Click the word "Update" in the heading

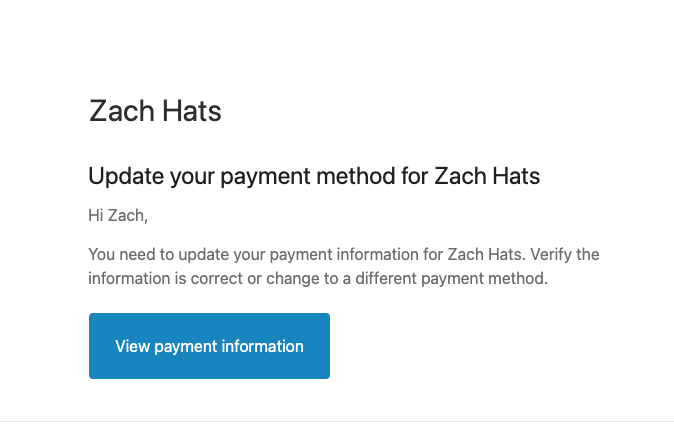click(x=125, y=177)
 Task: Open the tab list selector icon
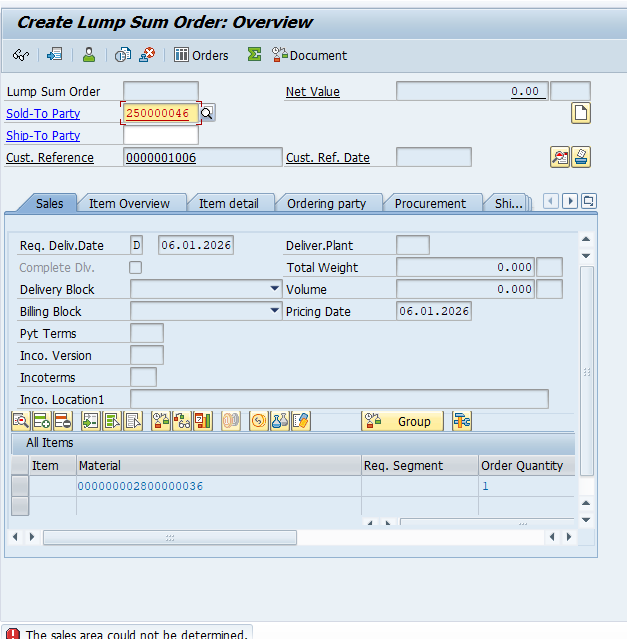[x=588, y=201]
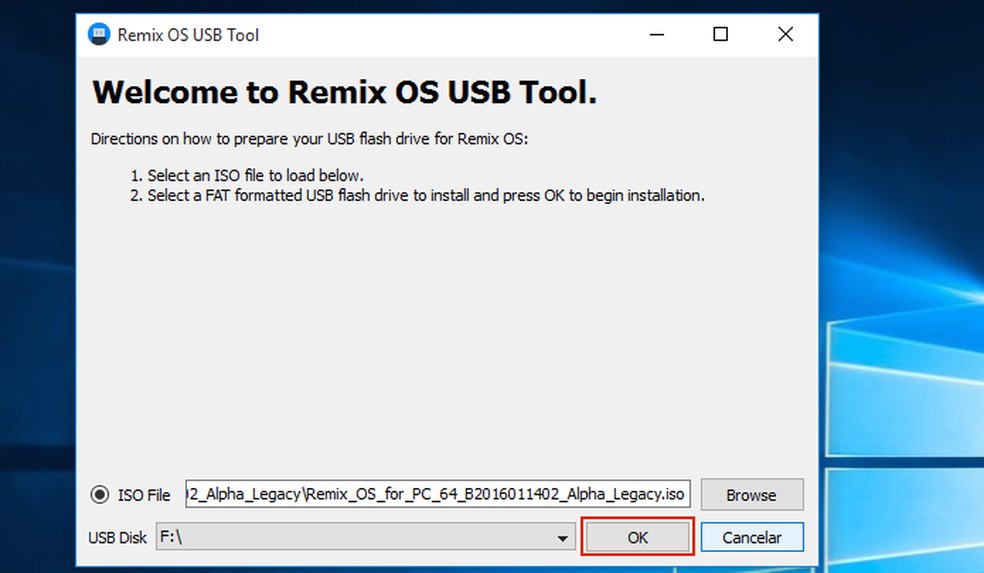Expand the USB Disk dropdown arrow
Image resolution: width=984 pixels, height=573 pixels.
[565, 538]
════════════════════
**Prompt:**
Copy the text of every item above word for word, omitting the pictures.

**Answer for this exercise:**
Click the word "Update" in the heading

click(x=125, y=177)
 Task: Open the tab list selector icon
[x=588, y=201]
Expand the USB Disk dropdown arrow
Image resolution: width=984 pixels, height=573 pixels.
[565, 538]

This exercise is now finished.